_Brief_
With pictures left out, retype the lines from the start of the records through the one that contains "Switch to the weekly W time frame".

_Data shown_
————————

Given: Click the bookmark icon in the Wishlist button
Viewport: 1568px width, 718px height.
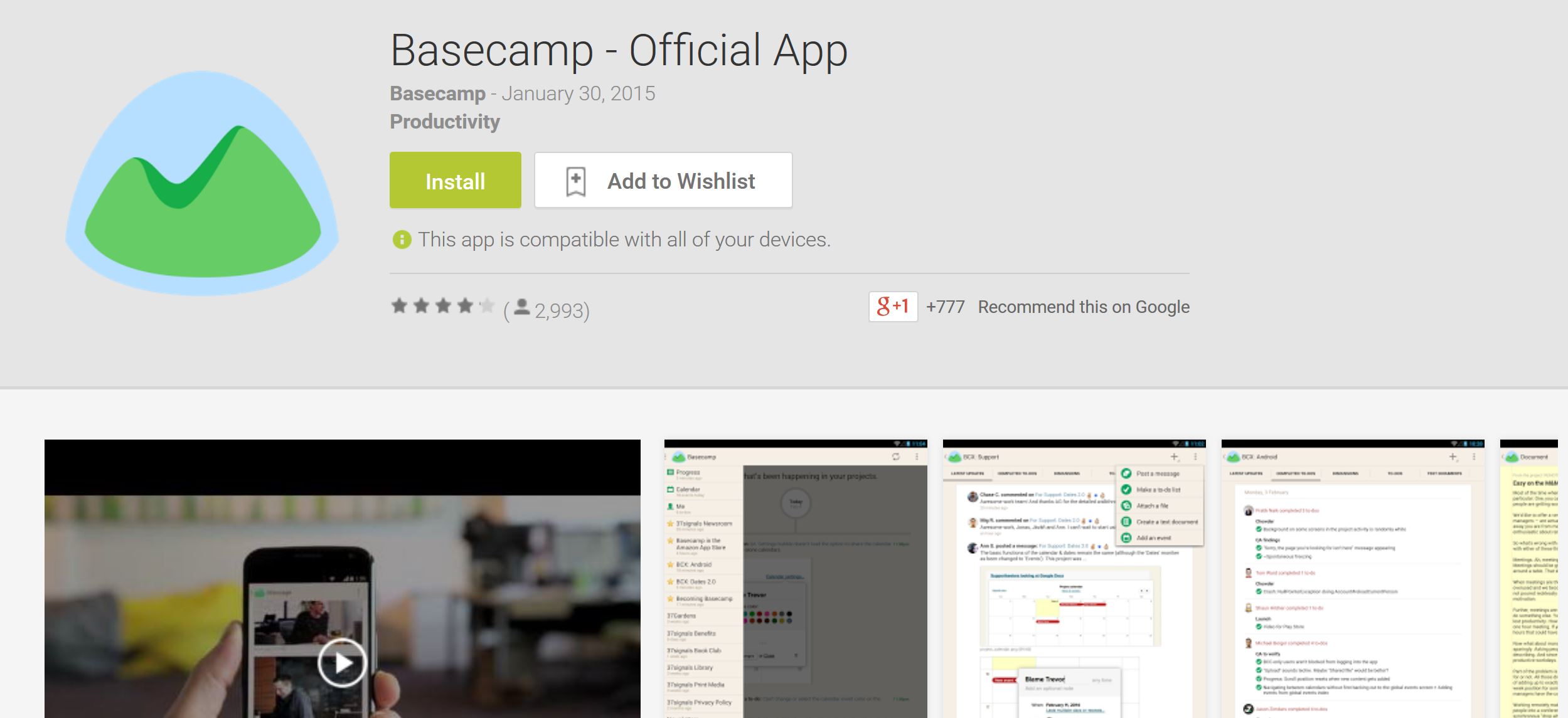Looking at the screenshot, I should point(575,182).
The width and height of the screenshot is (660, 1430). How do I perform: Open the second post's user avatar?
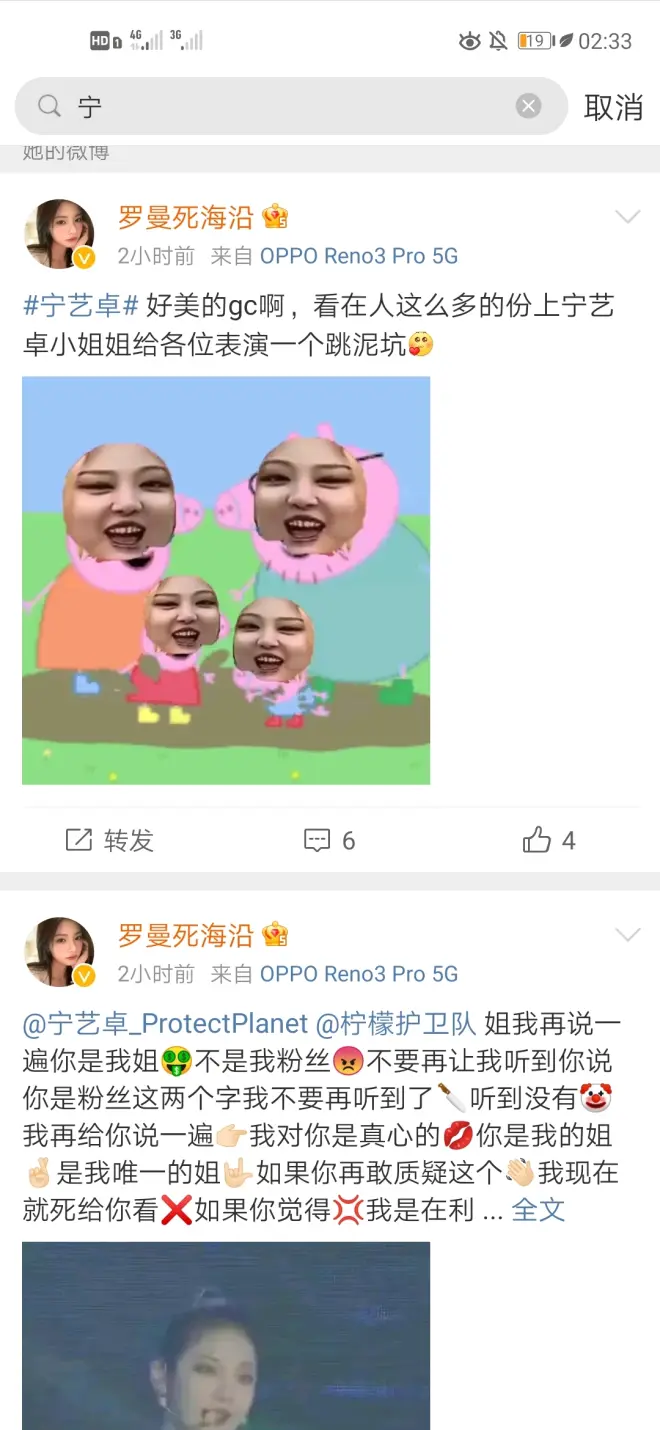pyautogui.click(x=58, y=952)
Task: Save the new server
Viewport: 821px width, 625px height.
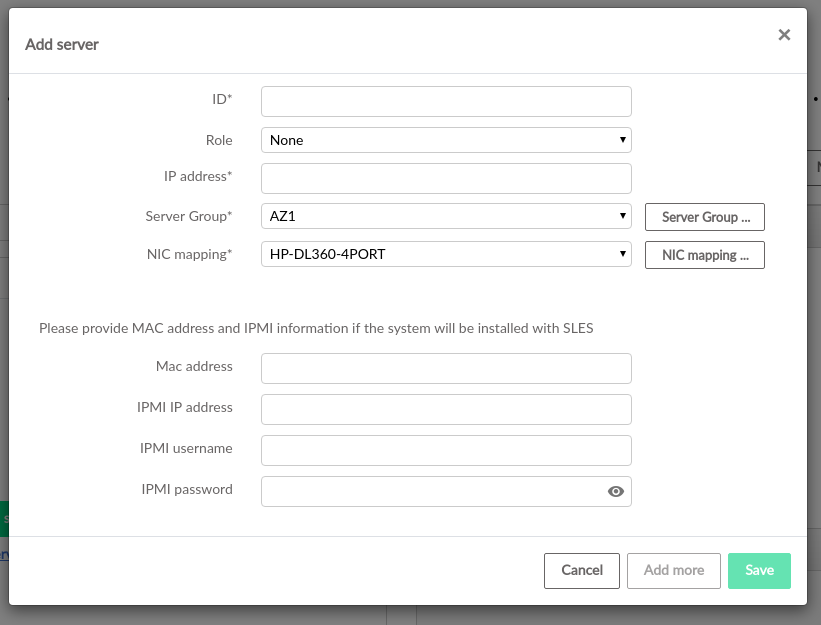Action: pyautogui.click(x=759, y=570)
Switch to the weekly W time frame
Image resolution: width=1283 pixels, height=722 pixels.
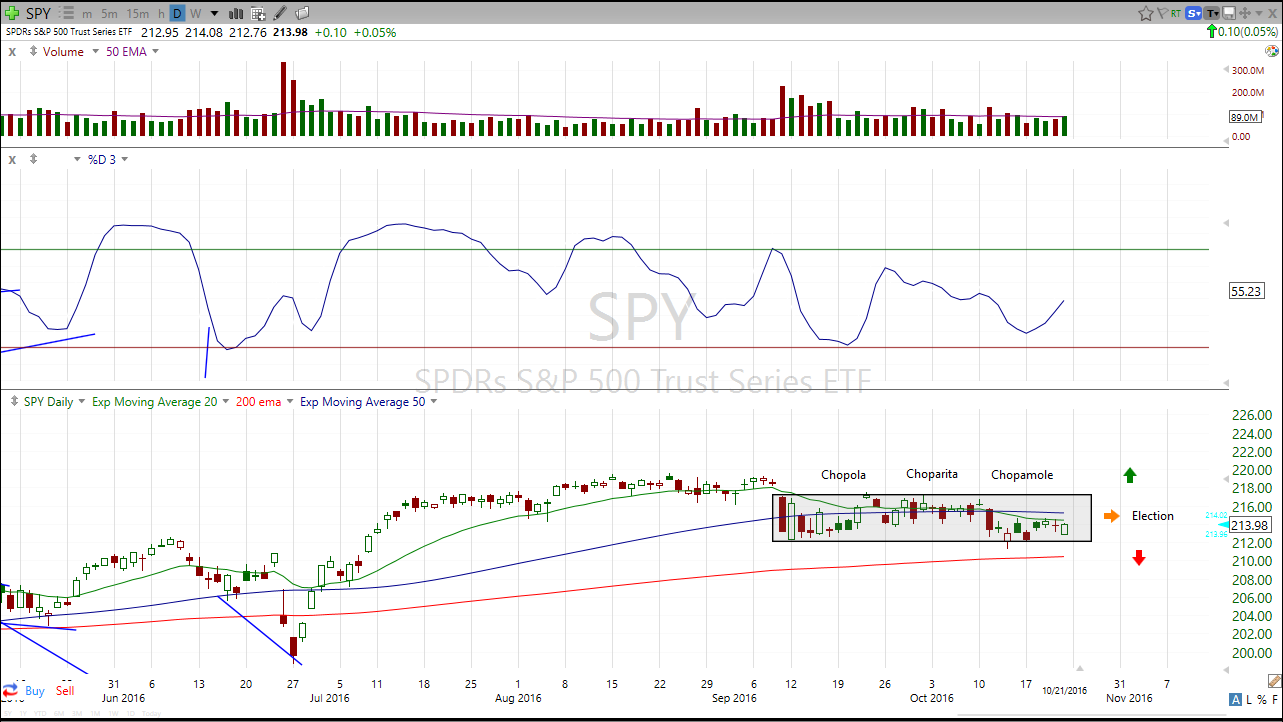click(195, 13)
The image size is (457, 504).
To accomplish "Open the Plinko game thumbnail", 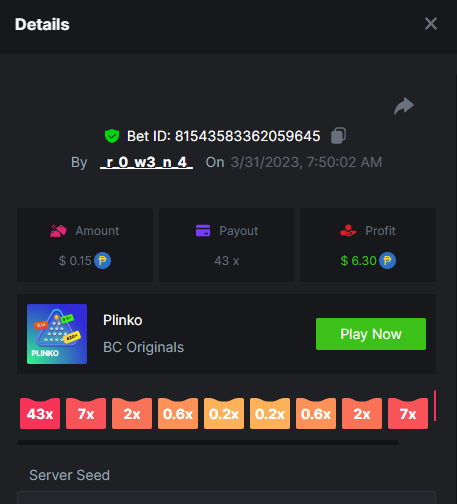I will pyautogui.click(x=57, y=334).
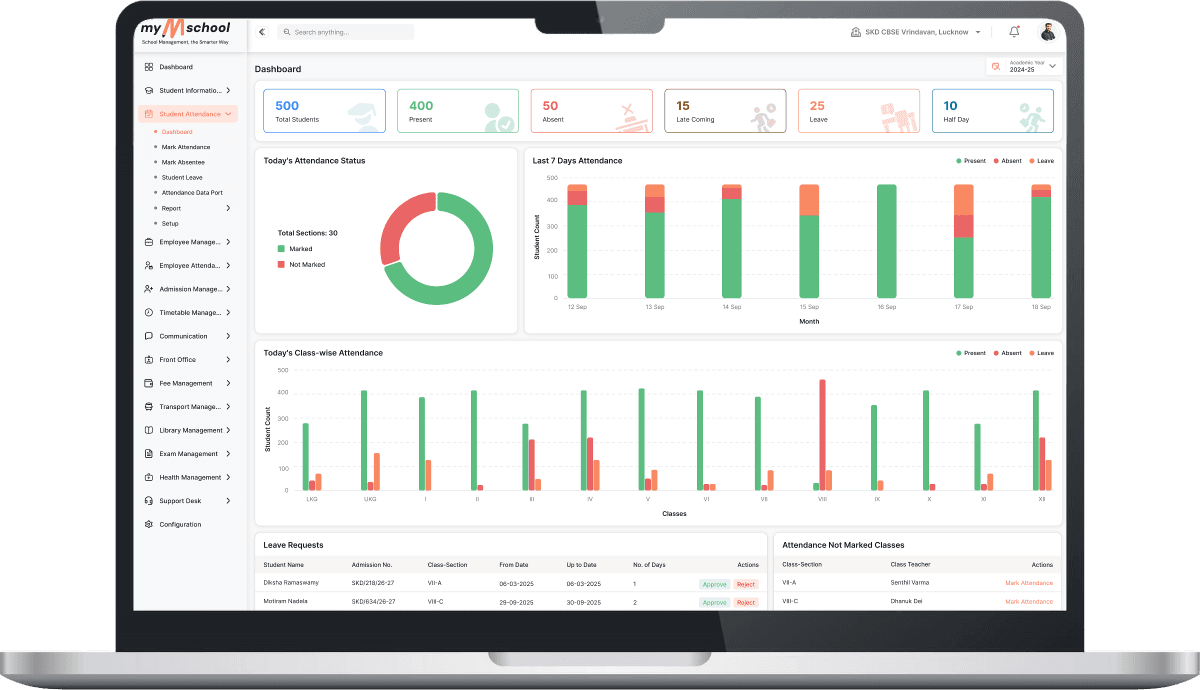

————————

_Response_
Given: Click the bookmark icon in the Wishlist button
Viewport: 1568px width, 718px height.
Looking at the screenshot, I should point(575,182).
The width and height of the screenshot is (660, 1430). How do I perform: Open the second post's user avatar?
pyautogui.click(x=58, y=952)
Task: Save the new server
Viewport: 821px width, 625px height.
Action: pyautogui.click(x=759, y=570)
Switch to the weekly W time frame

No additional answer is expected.